Stored items
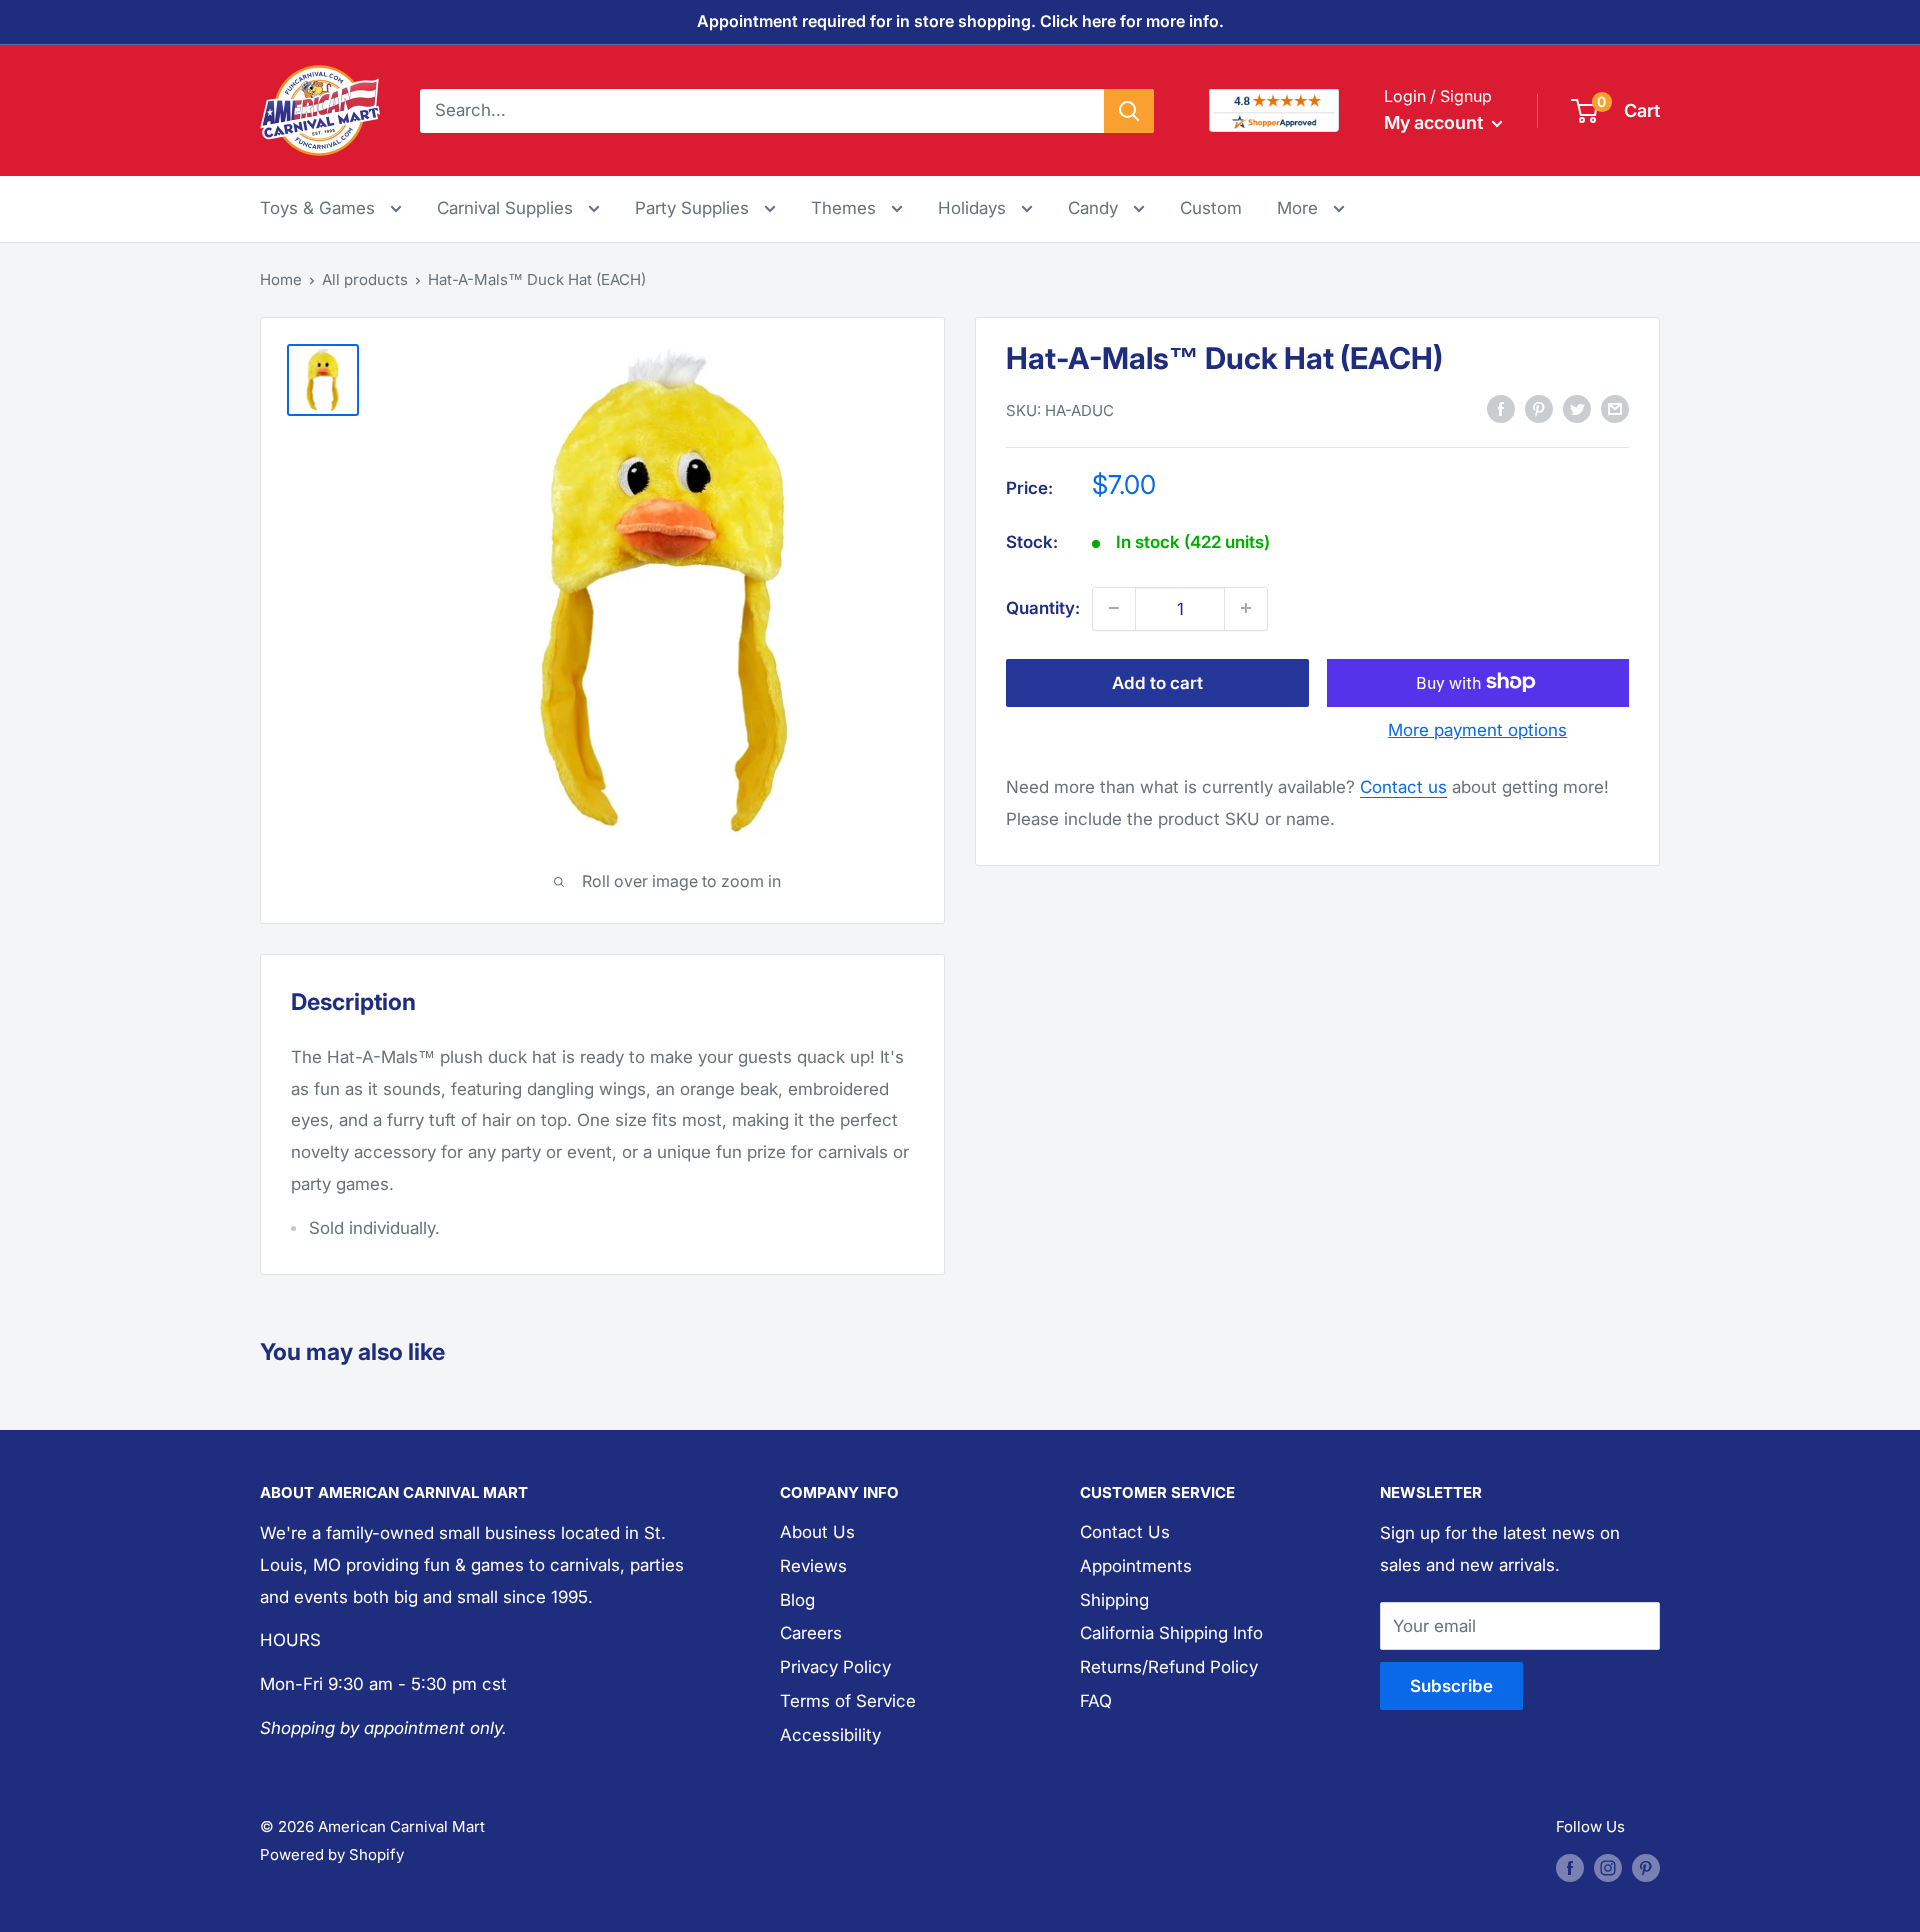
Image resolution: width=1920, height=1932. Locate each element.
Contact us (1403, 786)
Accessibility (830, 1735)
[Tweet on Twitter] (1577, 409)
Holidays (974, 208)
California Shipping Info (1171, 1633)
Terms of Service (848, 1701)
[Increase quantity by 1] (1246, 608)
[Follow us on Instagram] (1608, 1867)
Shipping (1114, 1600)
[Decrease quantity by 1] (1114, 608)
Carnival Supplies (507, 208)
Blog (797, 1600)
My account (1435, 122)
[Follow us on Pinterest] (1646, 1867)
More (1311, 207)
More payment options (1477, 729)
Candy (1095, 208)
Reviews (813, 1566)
--
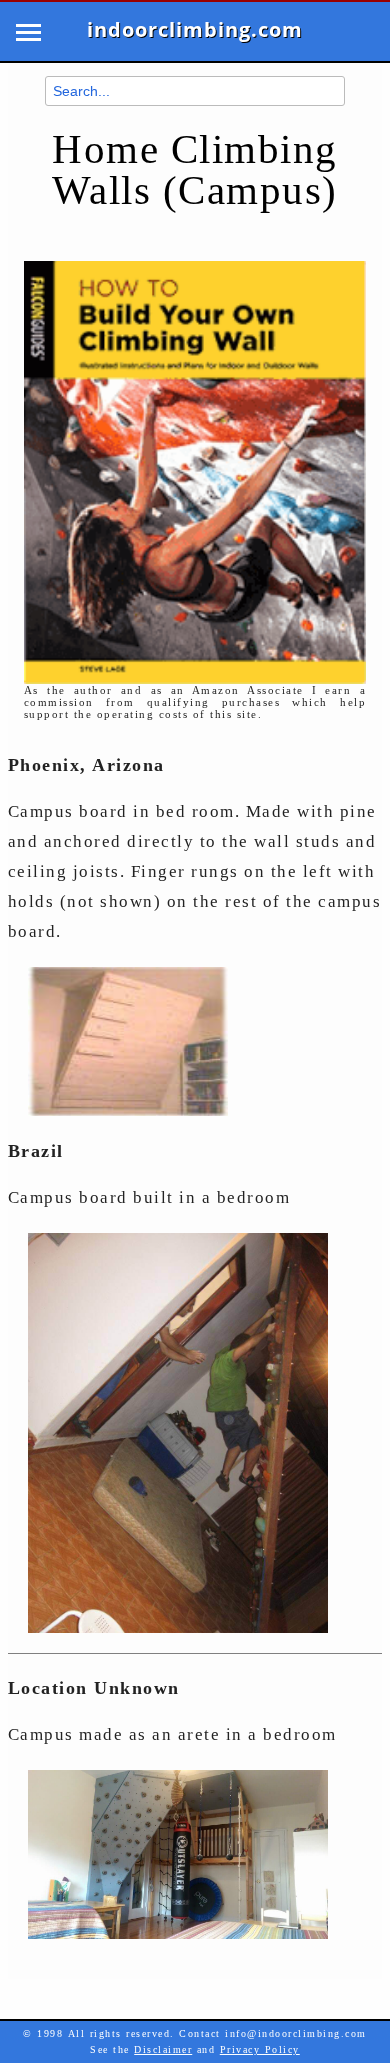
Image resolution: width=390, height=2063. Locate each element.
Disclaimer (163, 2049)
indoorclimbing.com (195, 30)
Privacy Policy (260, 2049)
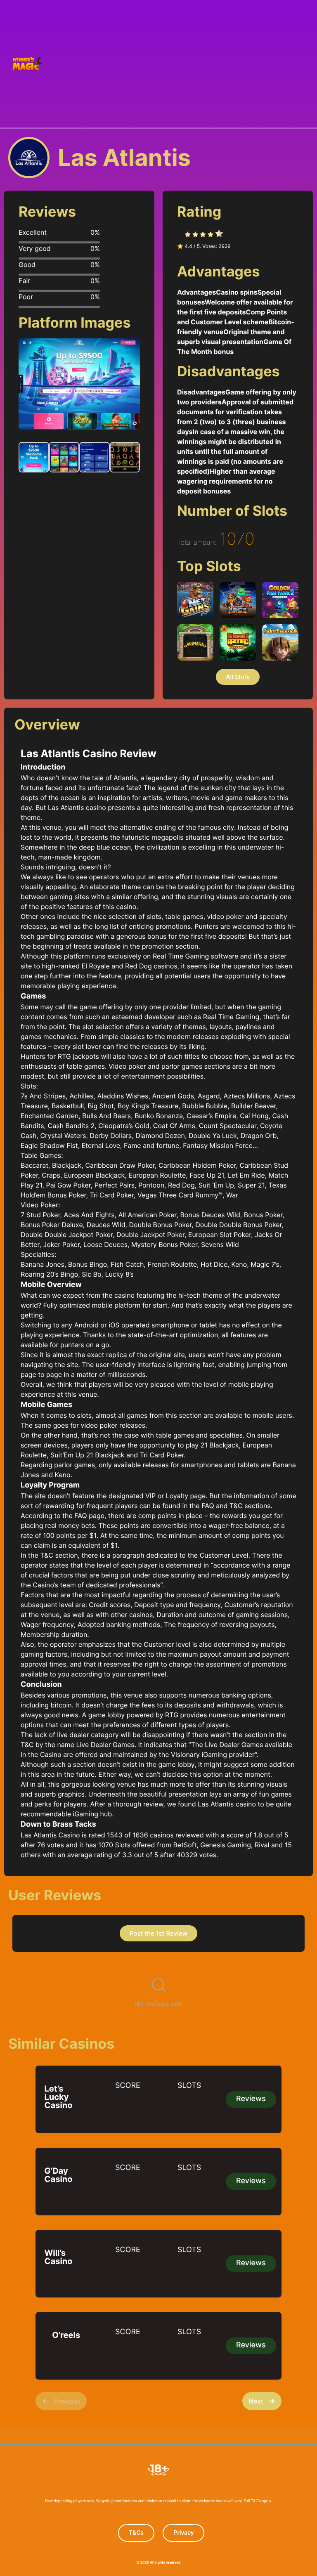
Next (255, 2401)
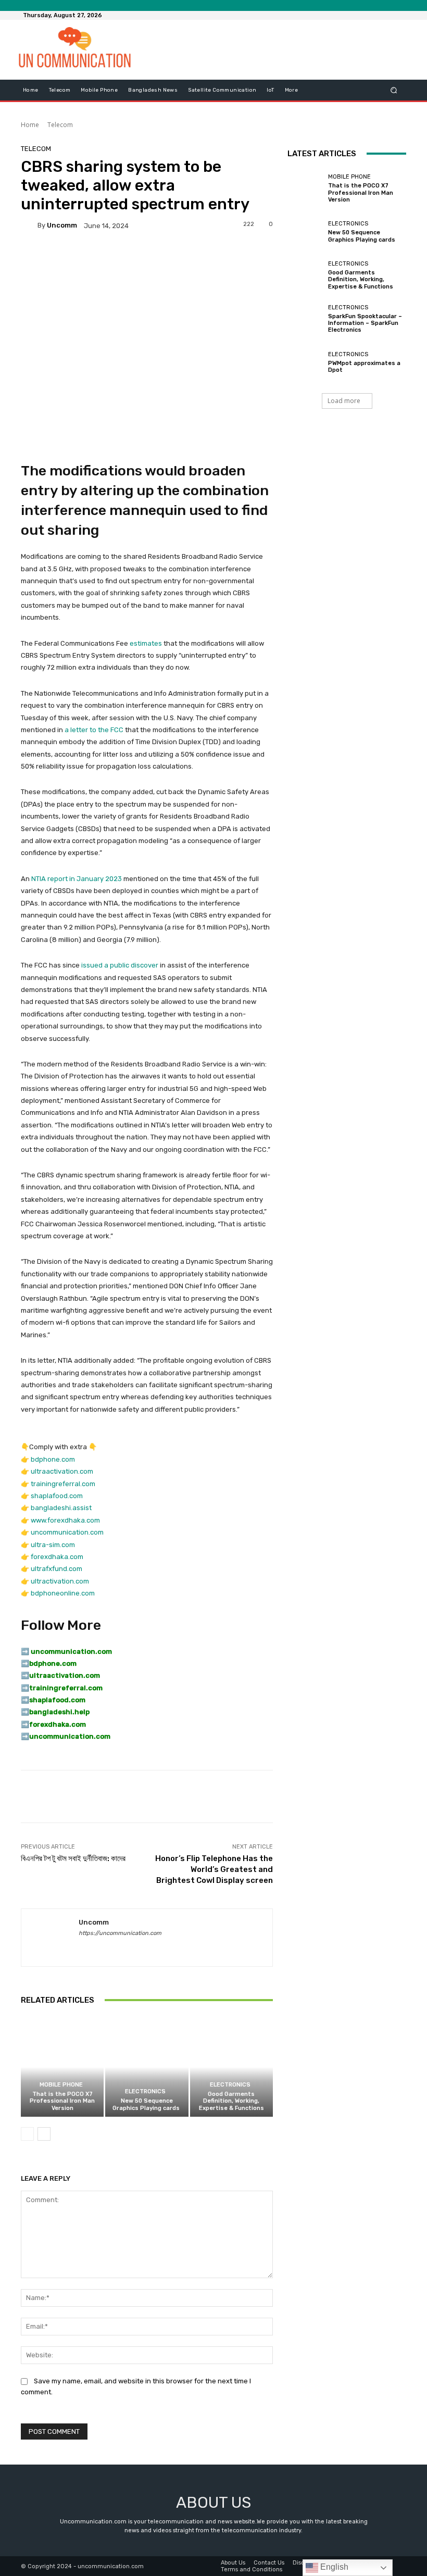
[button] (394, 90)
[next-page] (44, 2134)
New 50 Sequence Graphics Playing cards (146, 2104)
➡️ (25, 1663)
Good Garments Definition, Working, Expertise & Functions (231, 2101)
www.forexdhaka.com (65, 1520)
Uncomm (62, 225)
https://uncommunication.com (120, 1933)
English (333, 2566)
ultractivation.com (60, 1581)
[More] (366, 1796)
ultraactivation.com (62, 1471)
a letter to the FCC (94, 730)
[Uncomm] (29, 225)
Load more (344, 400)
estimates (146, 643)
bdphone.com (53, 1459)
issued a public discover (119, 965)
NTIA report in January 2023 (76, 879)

**TASK INSTRUCTIONS**
Working from the data above, extract solely the lines from the one containing "a letter to the FCC (94, 730)" through the one containing "NTIA report in January 2023 (76, 879)", exactly as they appear, both included.

**YOUR SOLUTION**
a letter to the FCC (94, 730)
[Uncomm] (29, 225)
Load more (344, 400)
estimates (146, 643)
bdphone.com (53, 1459)
issued a public discover (119, 965)
NTIA report in January 2023 (76, 879)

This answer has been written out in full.